### Do this:
Quote exactly the records from the line containing "You are a computer-use agent. Image" through the line containing "(x=299, y=93)", and nothing else.

### Information provided:
++++++++++

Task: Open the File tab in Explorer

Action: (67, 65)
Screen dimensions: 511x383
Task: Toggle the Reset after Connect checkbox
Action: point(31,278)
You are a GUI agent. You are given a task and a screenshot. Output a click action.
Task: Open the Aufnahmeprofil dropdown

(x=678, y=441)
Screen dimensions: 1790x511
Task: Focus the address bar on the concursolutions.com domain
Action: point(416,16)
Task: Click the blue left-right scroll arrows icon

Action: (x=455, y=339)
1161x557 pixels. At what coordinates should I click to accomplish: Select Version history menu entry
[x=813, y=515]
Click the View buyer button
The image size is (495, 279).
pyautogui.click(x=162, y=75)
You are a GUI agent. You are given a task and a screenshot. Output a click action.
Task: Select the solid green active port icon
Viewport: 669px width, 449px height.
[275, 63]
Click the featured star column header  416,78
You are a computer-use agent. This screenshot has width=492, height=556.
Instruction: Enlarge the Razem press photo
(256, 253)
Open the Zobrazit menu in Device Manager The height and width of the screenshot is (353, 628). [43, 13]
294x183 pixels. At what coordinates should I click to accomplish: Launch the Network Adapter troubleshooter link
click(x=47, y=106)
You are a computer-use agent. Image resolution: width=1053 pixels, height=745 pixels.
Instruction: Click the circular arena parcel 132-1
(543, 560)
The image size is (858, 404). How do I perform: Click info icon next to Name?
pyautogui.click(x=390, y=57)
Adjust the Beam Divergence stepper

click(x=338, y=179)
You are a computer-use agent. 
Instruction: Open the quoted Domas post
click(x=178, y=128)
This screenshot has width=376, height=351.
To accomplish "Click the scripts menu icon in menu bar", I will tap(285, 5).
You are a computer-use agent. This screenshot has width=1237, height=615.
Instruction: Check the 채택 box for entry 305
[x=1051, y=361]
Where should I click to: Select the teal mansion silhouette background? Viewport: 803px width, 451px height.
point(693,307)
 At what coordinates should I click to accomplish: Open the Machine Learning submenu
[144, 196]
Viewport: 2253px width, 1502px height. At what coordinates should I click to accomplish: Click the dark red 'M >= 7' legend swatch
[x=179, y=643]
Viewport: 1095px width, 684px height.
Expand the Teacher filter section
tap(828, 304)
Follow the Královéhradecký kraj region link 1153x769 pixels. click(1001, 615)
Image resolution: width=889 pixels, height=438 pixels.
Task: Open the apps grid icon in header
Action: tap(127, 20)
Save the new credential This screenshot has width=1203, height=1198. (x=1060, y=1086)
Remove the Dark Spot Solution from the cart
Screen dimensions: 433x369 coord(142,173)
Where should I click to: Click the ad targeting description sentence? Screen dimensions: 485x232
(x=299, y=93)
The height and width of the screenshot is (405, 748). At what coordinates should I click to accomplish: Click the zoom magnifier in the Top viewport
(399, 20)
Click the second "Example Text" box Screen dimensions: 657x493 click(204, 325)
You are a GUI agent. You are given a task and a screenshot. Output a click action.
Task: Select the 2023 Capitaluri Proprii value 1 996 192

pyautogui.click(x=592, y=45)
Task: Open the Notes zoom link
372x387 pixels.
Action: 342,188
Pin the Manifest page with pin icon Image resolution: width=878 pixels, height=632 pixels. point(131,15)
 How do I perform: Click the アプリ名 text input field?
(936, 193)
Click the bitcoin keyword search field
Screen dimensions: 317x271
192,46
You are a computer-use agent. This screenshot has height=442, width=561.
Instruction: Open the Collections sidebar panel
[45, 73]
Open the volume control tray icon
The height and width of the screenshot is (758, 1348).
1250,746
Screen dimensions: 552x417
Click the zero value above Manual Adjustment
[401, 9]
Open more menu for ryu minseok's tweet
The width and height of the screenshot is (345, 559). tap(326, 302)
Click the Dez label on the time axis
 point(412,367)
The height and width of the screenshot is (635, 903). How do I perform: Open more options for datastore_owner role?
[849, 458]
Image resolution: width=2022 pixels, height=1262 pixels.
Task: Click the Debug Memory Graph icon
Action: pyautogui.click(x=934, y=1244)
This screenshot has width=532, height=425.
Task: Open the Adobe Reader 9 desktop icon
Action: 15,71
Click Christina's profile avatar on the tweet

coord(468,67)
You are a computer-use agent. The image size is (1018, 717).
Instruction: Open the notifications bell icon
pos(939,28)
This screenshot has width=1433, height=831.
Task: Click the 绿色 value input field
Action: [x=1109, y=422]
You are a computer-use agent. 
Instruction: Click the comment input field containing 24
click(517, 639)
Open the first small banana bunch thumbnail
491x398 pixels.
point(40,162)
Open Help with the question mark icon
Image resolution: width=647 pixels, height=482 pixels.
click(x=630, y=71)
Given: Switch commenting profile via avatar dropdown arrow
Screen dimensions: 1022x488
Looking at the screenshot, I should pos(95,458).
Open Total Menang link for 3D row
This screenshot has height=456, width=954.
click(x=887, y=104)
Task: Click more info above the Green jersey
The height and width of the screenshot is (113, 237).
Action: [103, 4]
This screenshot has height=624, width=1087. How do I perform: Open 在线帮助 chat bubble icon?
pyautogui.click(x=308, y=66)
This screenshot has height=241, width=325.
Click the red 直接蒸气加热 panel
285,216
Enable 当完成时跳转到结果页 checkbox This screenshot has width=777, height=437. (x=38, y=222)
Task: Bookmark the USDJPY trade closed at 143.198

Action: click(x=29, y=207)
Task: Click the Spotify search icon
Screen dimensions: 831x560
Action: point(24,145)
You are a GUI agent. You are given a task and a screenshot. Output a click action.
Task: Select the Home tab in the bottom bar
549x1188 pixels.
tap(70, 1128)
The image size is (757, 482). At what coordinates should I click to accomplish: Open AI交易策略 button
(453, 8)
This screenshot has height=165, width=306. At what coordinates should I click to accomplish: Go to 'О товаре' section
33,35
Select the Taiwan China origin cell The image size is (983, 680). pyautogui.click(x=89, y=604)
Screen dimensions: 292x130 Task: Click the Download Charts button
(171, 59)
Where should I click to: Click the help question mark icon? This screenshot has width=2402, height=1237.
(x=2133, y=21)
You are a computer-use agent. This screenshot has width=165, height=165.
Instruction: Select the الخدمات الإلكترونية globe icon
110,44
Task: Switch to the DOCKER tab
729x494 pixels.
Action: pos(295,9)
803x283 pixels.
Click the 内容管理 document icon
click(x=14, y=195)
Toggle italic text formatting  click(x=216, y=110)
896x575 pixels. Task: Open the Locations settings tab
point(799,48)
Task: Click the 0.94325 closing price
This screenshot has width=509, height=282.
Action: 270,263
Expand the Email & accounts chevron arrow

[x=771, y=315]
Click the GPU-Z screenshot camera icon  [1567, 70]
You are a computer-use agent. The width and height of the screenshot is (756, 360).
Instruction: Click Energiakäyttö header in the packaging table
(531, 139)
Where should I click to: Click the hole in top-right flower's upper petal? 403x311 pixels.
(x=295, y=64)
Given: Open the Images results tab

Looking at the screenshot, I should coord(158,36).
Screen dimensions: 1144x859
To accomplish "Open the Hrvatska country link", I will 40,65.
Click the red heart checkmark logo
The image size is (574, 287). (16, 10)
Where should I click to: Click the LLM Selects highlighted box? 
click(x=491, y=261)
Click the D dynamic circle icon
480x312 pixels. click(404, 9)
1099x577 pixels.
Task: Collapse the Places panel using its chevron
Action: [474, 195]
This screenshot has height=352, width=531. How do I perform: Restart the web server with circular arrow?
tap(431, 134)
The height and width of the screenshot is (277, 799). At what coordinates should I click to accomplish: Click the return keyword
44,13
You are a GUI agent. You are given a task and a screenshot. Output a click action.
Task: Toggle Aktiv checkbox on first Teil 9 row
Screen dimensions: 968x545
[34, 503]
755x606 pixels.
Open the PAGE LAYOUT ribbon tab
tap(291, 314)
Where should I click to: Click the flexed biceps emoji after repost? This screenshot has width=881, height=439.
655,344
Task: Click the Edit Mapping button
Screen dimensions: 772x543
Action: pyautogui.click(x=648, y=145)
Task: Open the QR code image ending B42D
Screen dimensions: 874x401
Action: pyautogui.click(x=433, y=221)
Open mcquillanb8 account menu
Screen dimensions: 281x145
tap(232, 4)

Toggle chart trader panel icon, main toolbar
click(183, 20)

++++++++++

### Answer to this task:
You are a computer-use agent. Image resolution: width=1053 pixels, height=745 pixels.
Instruction: Click the circular arena parcel 132-1
(543, 560)
The image size is (858, 404). How do I perform: Click info icon next to Name?
pyautogui.click(x=390, y=57)
Adjust the Beam Divergence stepper

click(x=338, y=179)
You are a computer-use agent. 
Instruction: Open the quoted Domas post
click(x=178, y=128)
This screenshot has width=376, height=351.
To accomplish "Click the scripts menu icon in menu bar", I will tap(285, 5).
You are a computer-use agent. This screenshot has width=1237, height=615.
Instruction: Check the 채택 box for entry 305
[x=1051, y=361]
Where should I click to: Select the teal mansion silhouette background? Viewport: 803px width, 451px height.
point(693,307)
 At what coordinates should I click to accomplish: Open the Machine Learning submenu
[144, 196]
Viewport: 2253px width, 1502px height. At what coordinates should I click to accomplish: Click the dark red 'M >= 7' legend swatch
[x=179, y=643]
Viewport: 1095px width, 684px height.
Expand the Teacher filter section
tap(828, 304)
Follow the Královéhradecký kraj region link 1153x769 pixels. click(1001, 615)
Image resolution: width=889 pixels, height=438 pixels.
Task: Open the apps grid icon in header
Action: tap(127, 20)
Save the new credential This screenshot has width=1203, height=1198. (x=1060, y=1086)
Remove the Dark Spot Solution from the cart
Screen dimensions: 433x369 coord(142,173)
Where should I click to: Click the ad targeting description sentence? Screen dimensions: 485x232
(x=299, y=93)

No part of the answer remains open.